If he has new ideas on how to accomplish that, Easter is saving them for his July report to ministers.

He said the solution is to make sure that market power tools such as supply management agencies are not lost in trade talks. However, that model of protected markets and production controls is not appropriate for all sectors, including those that depend on export sales.

“But somehow, we have to take on the multinationals that dominate the market,” said Easter.

Al Mussell, senior research associate at the George Morris Centre in Guelph, Ont., said the real answer is to convince more farmers to become a part of value chain agreements that give them contracts both with input suppliers and buyers that provide returns to keep them viable.

“I think it will take a willingness to work with other people in the chain,” Mussell said.
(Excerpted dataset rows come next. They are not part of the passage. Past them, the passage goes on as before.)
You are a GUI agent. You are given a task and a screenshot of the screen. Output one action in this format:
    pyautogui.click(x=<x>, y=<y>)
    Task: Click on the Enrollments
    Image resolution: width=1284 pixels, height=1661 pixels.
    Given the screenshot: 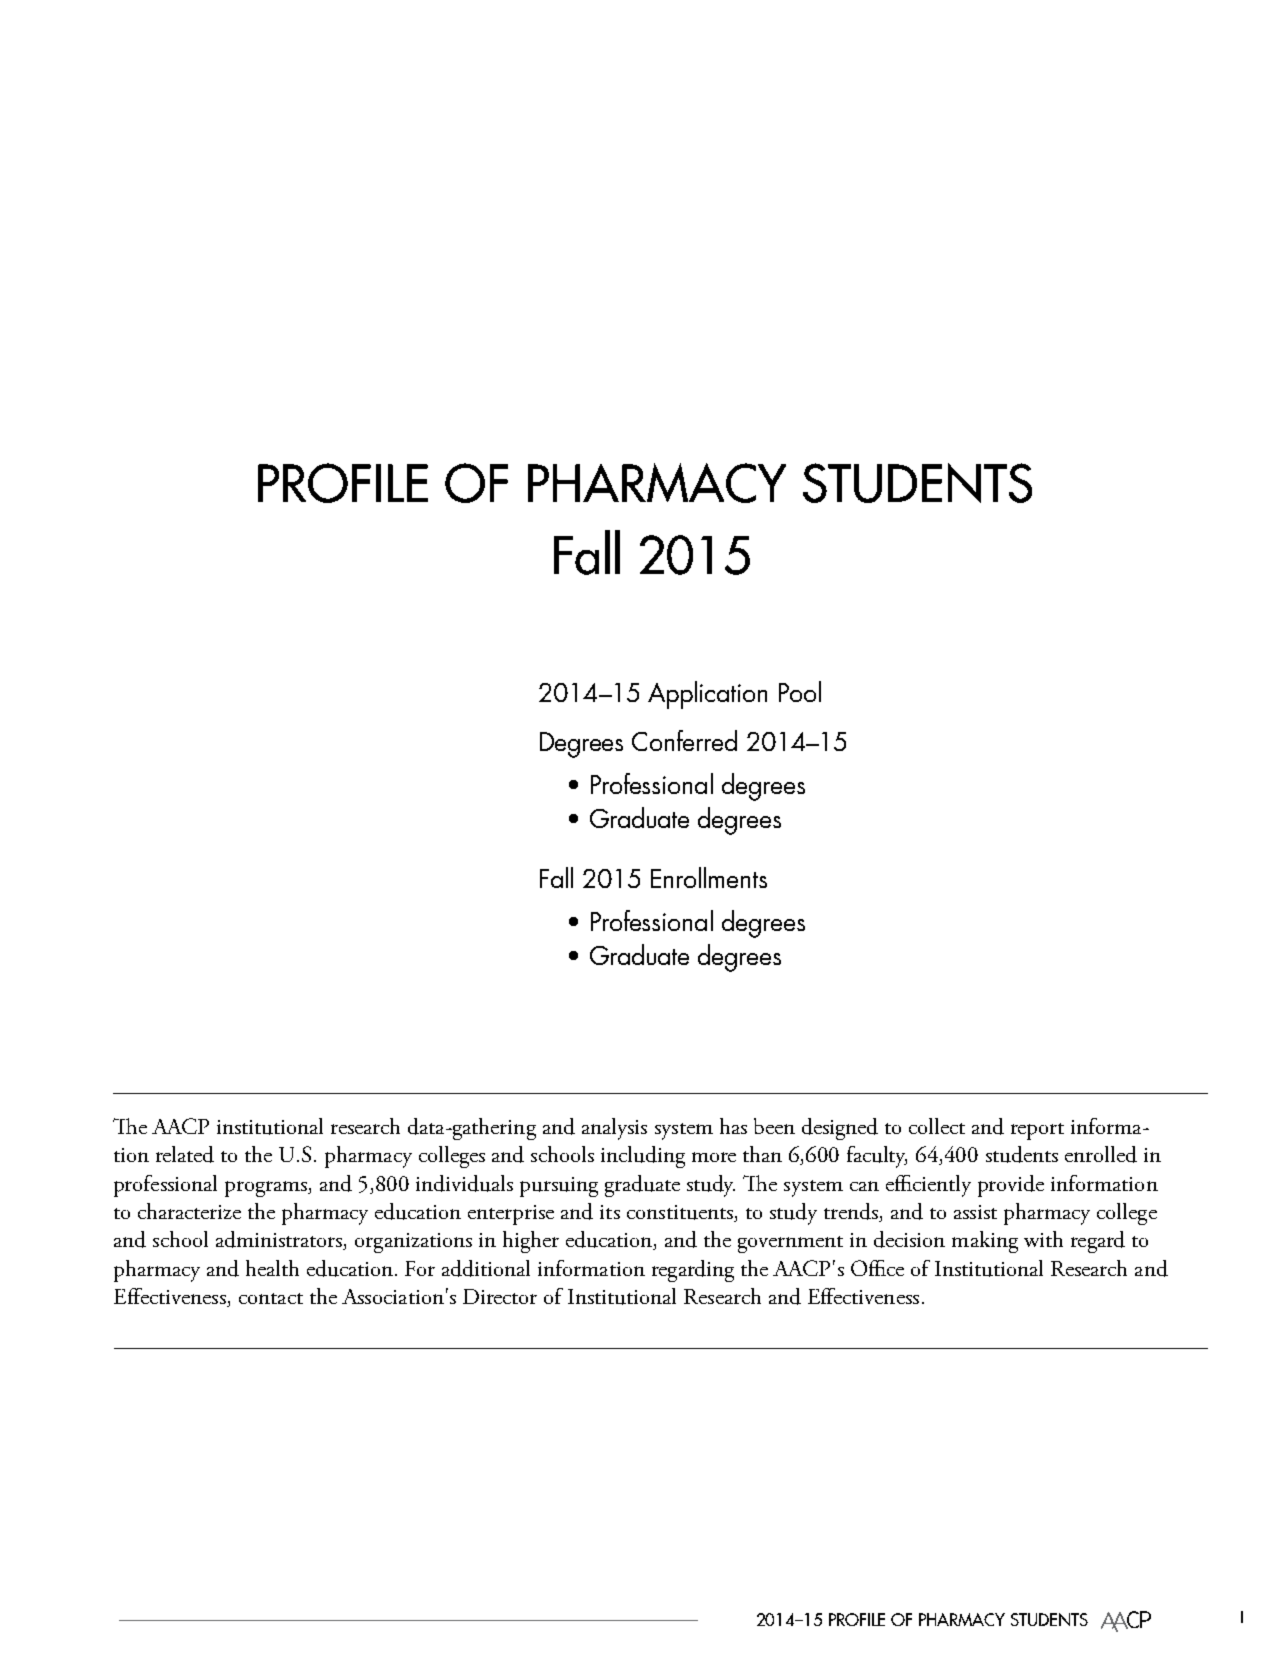 What is the action you would take?
    pyautogui.click(x=709, y=877)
He argued that dependence on government support is at best a temporary measure and an impediment to change.

National Farmers Union president Stewart Wells from Swift Current, Sask., scoffs at that proposed solution as long as farmers are the economically weak link.

“Farmers will be chewed up in the gears of the value chain and spit out one after another,” he said.
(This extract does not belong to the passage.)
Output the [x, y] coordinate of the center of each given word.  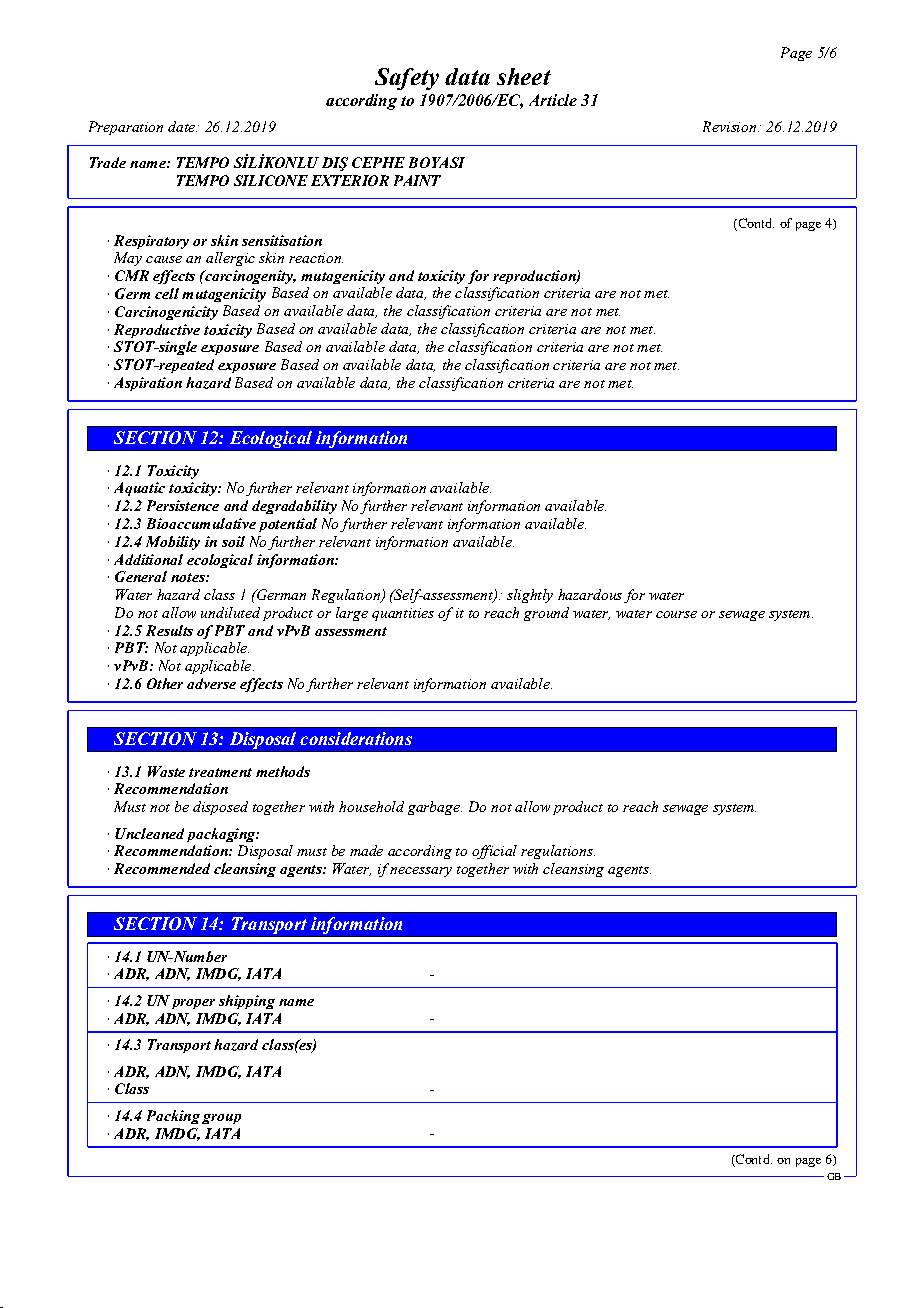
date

Wells’s answer for getting off the government support treadmill is to support and strengthen orderly marketing and to reduce the government obsession of considering increased exports as the basis of the farm economy.

For Canadian Federation of Agriculture president Bob Friesen, farmer participation in contracts with buyers and suppliers is “a glib answer” to a deeper problem. Until ways are found to rebalance market power, governments must be ready to support the sector, he said.

“We are a long way away from governments being able to back away from safety nets and being able to back away from ad hoc payments.”